■ What you should do: Word for word, transcribe the data below from the line with "Given: Expand the profit summary chevron" to the line with "You are a computer-use agent. Screen", keeping both of those lines.
Source material START
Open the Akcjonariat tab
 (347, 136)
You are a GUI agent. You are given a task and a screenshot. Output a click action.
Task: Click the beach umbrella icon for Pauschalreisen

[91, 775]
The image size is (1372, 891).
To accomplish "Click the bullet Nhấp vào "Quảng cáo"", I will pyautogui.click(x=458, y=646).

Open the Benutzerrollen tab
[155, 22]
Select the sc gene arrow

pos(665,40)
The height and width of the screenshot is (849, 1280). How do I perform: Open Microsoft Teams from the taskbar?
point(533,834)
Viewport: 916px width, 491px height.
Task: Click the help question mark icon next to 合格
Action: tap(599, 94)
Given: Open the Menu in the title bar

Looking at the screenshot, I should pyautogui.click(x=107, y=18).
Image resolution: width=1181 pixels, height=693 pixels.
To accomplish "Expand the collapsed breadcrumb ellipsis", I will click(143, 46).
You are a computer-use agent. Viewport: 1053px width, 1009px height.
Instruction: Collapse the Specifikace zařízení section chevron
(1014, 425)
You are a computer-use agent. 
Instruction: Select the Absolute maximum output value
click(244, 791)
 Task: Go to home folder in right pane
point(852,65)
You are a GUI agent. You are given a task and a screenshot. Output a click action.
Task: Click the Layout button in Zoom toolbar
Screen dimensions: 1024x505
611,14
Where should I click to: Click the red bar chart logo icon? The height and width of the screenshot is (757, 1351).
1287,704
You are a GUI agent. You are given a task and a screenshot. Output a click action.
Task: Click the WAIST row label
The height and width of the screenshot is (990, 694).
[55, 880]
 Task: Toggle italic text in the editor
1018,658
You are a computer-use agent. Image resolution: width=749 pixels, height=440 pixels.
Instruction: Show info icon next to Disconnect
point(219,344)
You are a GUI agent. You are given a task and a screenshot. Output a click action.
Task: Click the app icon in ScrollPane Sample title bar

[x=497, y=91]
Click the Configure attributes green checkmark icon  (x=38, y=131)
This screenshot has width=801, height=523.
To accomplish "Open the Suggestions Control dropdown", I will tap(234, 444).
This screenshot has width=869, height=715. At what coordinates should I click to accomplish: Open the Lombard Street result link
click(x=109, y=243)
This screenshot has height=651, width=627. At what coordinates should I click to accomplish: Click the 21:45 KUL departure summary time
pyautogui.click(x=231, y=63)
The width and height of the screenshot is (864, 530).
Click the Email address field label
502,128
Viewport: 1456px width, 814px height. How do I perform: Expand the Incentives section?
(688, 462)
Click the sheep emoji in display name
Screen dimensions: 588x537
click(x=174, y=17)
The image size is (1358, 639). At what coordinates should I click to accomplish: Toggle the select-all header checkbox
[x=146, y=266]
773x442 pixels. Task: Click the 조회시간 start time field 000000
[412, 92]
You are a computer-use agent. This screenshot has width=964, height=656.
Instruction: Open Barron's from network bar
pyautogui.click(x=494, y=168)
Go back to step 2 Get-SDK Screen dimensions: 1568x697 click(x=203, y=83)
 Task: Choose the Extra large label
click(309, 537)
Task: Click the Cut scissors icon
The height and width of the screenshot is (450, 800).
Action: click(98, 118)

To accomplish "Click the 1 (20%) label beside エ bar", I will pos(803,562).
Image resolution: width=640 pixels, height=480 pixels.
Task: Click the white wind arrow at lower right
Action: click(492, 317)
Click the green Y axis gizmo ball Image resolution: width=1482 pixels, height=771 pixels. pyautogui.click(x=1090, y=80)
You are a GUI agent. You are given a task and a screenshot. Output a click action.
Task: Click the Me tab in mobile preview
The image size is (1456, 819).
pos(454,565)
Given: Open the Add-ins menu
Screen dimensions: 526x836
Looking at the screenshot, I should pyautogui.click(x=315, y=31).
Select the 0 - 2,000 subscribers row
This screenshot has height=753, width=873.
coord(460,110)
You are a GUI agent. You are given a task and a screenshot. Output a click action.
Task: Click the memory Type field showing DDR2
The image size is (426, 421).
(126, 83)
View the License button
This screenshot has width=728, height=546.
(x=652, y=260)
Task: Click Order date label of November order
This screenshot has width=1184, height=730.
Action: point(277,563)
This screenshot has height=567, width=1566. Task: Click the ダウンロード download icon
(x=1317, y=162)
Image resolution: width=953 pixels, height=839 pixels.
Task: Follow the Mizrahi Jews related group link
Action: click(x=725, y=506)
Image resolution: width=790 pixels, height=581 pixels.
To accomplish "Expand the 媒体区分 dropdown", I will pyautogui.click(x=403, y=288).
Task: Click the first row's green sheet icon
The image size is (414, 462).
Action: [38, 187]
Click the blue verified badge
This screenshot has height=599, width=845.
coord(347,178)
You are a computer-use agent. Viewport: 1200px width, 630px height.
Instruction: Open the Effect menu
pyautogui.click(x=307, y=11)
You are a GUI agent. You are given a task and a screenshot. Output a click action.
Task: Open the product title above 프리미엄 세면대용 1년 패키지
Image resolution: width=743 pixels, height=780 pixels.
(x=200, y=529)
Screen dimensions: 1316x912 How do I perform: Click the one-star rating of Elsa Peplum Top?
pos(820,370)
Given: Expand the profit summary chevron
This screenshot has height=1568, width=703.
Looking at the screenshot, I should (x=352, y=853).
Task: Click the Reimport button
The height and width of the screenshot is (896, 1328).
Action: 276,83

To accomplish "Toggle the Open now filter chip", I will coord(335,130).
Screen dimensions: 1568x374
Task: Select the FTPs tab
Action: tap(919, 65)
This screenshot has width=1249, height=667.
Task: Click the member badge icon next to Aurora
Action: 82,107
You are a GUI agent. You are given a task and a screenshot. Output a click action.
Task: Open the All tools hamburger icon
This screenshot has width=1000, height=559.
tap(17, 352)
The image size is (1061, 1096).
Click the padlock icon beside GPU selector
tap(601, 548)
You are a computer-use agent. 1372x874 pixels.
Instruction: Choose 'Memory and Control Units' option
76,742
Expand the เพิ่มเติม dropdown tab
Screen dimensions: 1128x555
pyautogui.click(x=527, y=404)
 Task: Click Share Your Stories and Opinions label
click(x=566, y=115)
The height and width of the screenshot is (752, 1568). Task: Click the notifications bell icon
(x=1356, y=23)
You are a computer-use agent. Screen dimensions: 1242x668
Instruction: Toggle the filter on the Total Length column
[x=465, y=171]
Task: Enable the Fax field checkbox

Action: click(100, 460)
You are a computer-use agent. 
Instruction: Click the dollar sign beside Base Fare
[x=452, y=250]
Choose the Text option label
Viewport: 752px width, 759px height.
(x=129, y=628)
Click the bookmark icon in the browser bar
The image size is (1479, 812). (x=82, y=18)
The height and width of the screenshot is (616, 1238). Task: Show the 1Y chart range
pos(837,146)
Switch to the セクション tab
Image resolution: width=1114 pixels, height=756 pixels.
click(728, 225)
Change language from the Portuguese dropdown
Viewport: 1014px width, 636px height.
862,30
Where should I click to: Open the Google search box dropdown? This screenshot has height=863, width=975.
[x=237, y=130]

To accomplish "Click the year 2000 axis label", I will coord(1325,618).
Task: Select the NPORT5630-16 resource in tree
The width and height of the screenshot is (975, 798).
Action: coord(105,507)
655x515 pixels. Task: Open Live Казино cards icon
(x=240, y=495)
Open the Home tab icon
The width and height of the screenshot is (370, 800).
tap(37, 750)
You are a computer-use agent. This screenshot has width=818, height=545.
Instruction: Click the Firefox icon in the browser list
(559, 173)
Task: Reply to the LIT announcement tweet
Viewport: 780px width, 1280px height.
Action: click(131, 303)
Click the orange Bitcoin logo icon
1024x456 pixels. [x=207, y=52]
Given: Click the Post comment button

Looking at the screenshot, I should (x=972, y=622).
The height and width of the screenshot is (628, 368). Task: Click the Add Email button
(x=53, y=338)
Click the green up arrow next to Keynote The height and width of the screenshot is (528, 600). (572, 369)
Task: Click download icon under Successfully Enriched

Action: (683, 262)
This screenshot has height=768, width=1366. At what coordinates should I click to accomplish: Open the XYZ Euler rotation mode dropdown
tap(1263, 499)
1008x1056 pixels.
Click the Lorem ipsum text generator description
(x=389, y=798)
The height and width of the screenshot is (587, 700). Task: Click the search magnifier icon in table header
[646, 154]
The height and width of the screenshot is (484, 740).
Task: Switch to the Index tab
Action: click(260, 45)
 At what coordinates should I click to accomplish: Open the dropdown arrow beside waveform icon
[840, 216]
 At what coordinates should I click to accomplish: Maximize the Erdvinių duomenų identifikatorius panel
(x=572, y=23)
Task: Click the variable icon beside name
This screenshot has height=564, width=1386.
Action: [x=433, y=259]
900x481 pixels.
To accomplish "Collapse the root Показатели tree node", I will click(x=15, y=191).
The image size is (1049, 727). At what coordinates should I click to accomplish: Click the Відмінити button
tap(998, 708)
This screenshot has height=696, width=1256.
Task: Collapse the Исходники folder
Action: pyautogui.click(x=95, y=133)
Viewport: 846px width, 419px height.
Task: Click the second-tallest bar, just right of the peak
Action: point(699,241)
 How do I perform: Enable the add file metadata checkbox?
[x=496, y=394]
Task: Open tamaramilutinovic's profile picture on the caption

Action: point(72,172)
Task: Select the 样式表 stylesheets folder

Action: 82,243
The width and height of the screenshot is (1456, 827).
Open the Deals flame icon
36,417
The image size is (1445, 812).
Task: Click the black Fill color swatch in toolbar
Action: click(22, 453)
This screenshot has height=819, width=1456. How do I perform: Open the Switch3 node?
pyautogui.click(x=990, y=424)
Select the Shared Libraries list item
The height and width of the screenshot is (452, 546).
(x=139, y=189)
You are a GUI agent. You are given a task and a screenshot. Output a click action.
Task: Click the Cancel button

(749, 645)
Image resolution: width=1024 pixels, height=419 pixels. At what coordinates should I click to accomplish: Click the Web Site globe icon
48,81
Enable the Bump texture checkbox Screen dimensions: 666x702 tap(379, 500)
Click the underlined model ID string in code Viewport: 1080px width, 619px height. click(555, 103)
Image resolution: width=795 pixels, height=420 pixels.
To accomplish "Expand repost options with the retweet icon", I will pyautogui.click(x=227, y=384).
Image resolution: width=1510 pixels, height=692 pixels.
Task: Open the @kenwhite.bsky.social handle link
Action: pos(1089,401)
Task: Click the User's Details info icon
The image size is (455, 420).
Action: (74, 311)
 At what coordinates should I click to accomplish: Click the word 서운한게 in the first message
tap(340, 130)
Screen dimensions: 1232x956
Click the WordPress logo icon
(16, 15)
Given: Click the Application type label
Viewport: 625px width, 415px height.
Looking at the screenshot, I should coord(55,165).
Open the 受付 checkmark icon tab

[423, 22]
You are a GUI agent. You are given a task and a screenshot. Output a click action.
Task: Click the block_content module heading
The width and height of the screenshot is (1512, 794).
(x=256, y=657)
Source material END
■ Task response:
Given: Expand the profit summary chevron
This screenshot has height=1568, width=703.
Looking at the screenshot, I should (x=352, y=853).
Task: Click the Reimport button
The height and width of the screenshot is (896, 1328).
Action: 276,83

To accomplish "Toggle the Open now filter chip", I will coord(335,130).
Screen dimensions: 1568x374
Task: Select the FTPs tab
Action: tap(919, 65)
This screenshot has width=1249, height=667.
Task: Click the member badge icon next to Aurora
Action: 82,107
You are a GUI agent. You are given a task and a screenshot. Output a click action.
Task: Open the All tools hamburger icon
This screenshot has width=1000, height=559.
tap(17, 352)
The image size is (1061, 1096).
Click the padlock icon beside GPU selector
tap(601, 548)
You are a computer-use agent. 1372x874 pixels.
Instruction: Choose 'Memory and Control Units' option
76,742
Expand the เพิ่มเติม dropdown tab
Screen dimensions: 1128x555
pyautogui.click(x=527, y=404)
 Task: Click Share Your Stories and Opinions label
click(x=566, y=115)
The height and width of the screenshot is (752, 1568). Task: Click the notifications bell icon
(x=1356, y=23)
You are a computer-use agent. Screen dimensions: 1242x668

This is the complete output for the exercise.